- ABOUT THIS TASK
Please repeat, exactly as written, the line containing "The height and" and every line after it through the end of the records below, leaving out any pictures.

- SOURCE RECORDS
------------

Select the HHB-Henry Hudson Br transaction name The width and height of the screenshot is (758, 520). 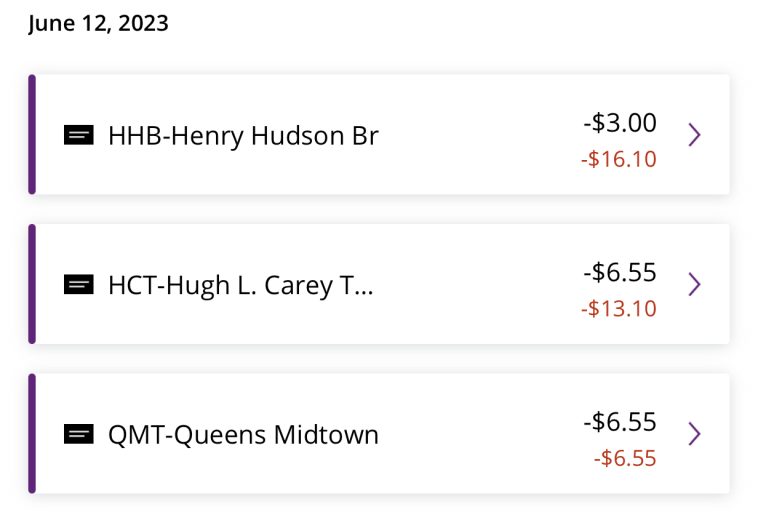pos(243,136)
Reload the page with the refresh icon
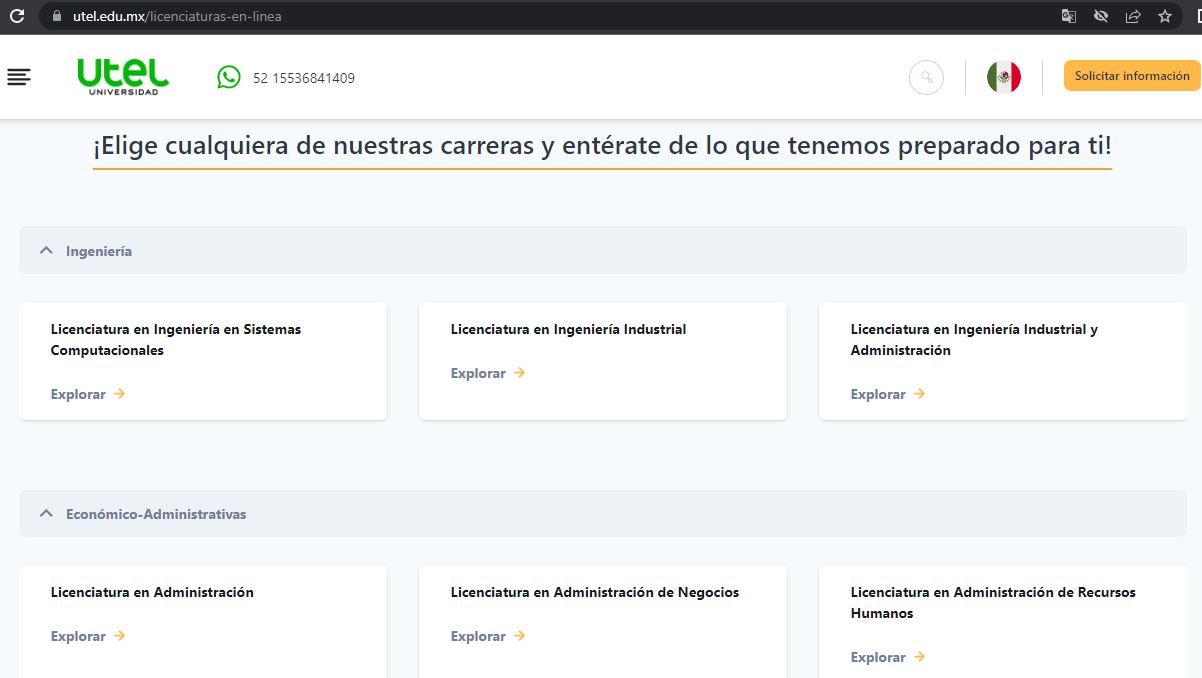The image size is (1202, 678). point(16,16)
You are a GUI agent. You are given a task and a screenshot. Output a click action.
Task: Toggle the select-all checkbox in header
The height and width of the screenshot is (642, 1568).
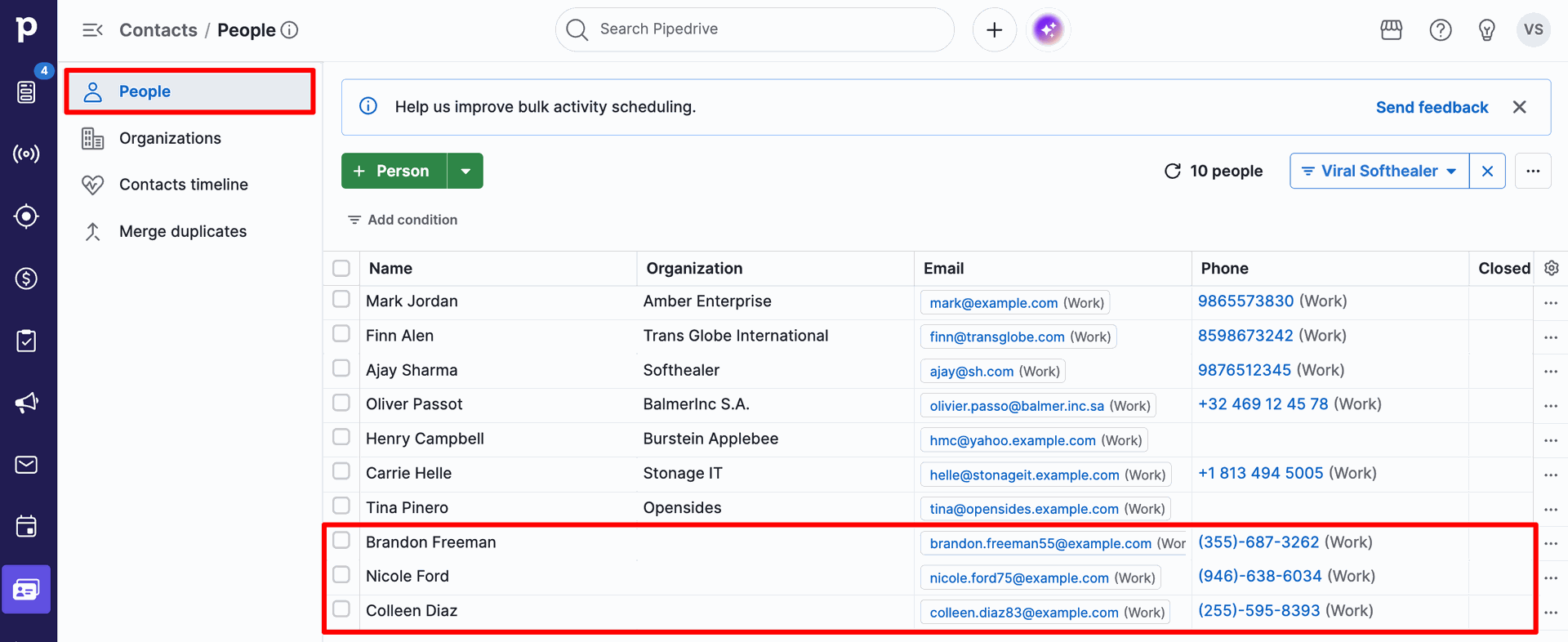341,268
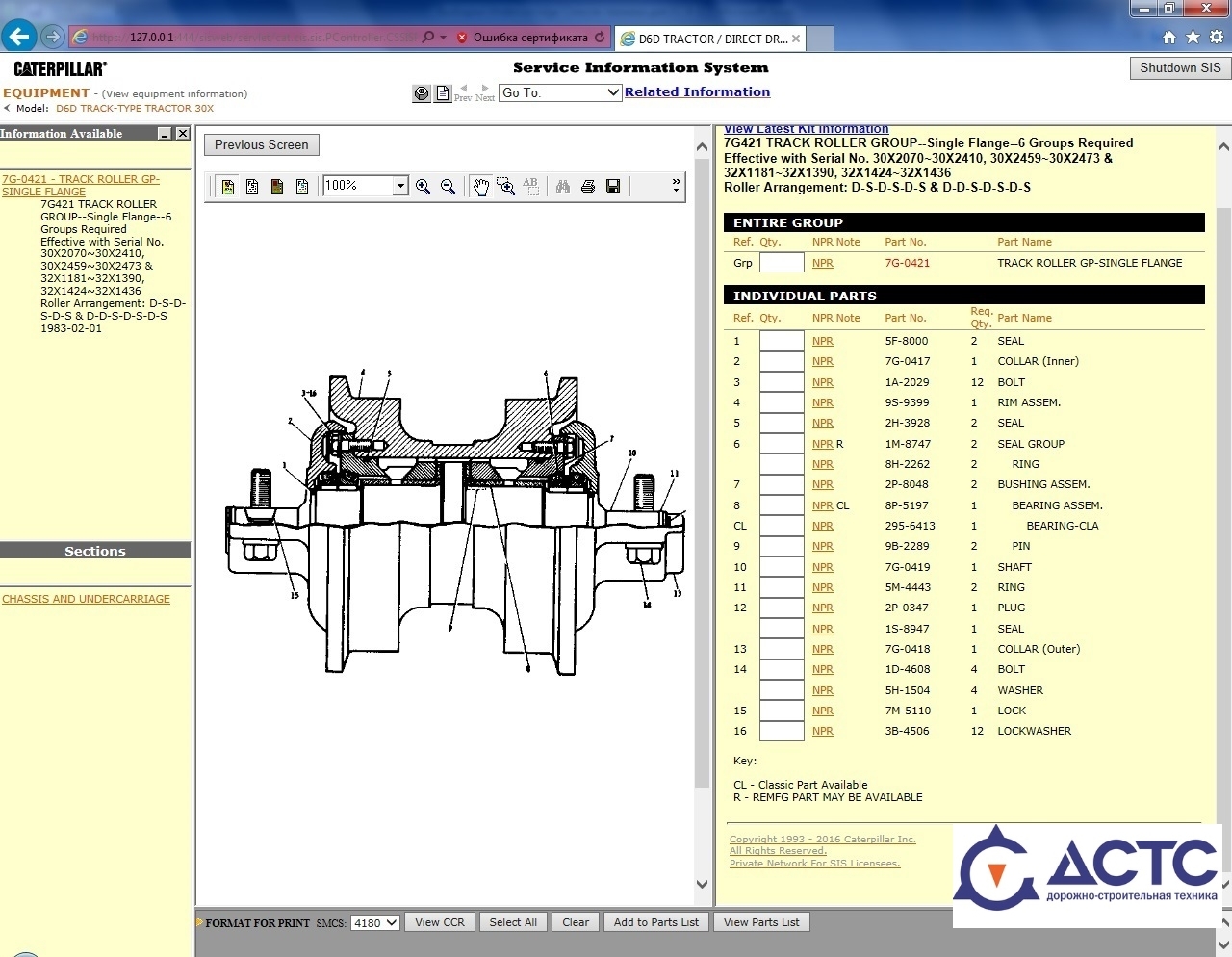Open the 100% zoom level dropdown

click(400, 186)
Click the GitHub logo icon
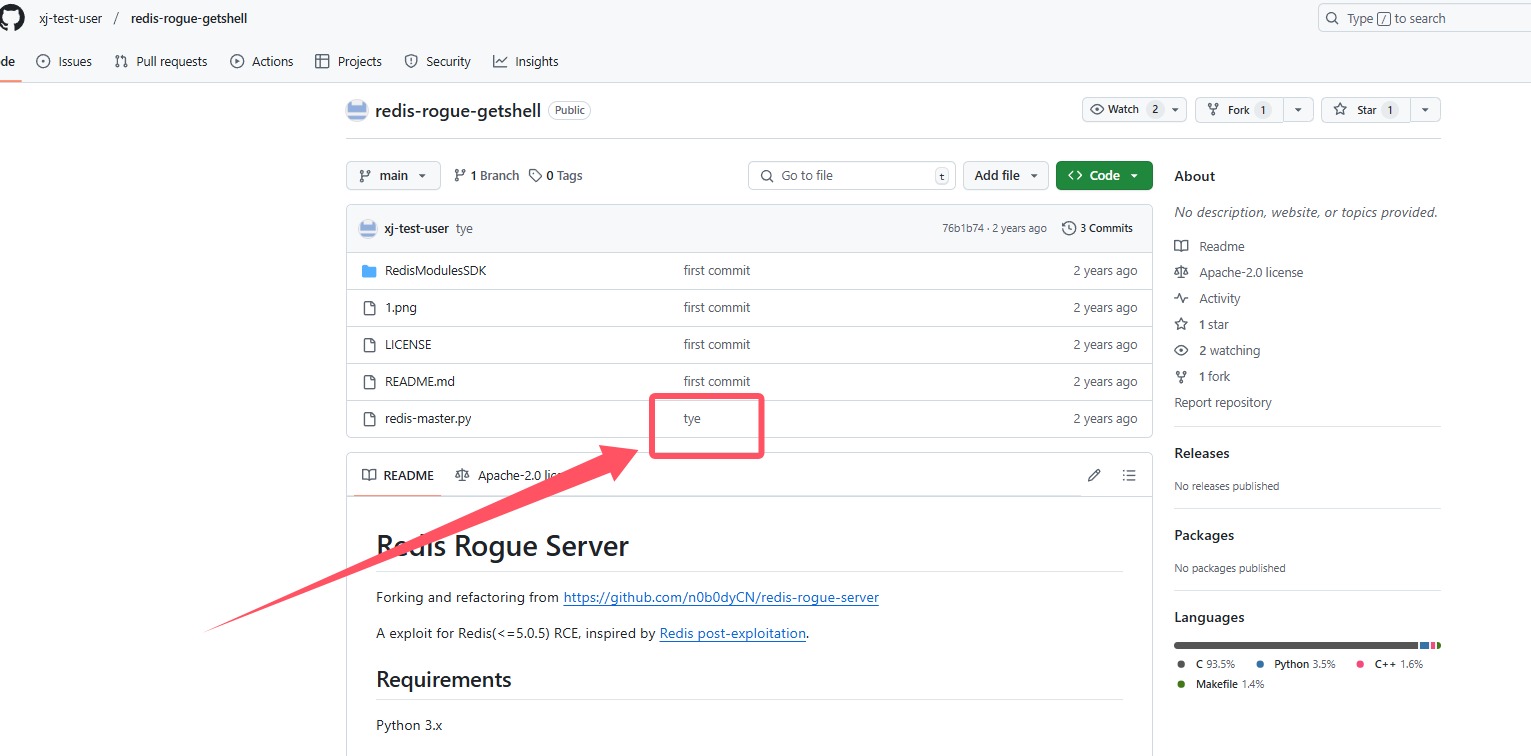This screenshot has width=1531, height=756. [12, 18]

------------

- ANSWER FOR THE TASK
The height and width of the screenshot is (642, 1568).
341,268
Open the 100% zoom level dropdown

click(400, 186)
Click the GitHub logo icon
This screenshot has width=1531, height=756. [12, 18]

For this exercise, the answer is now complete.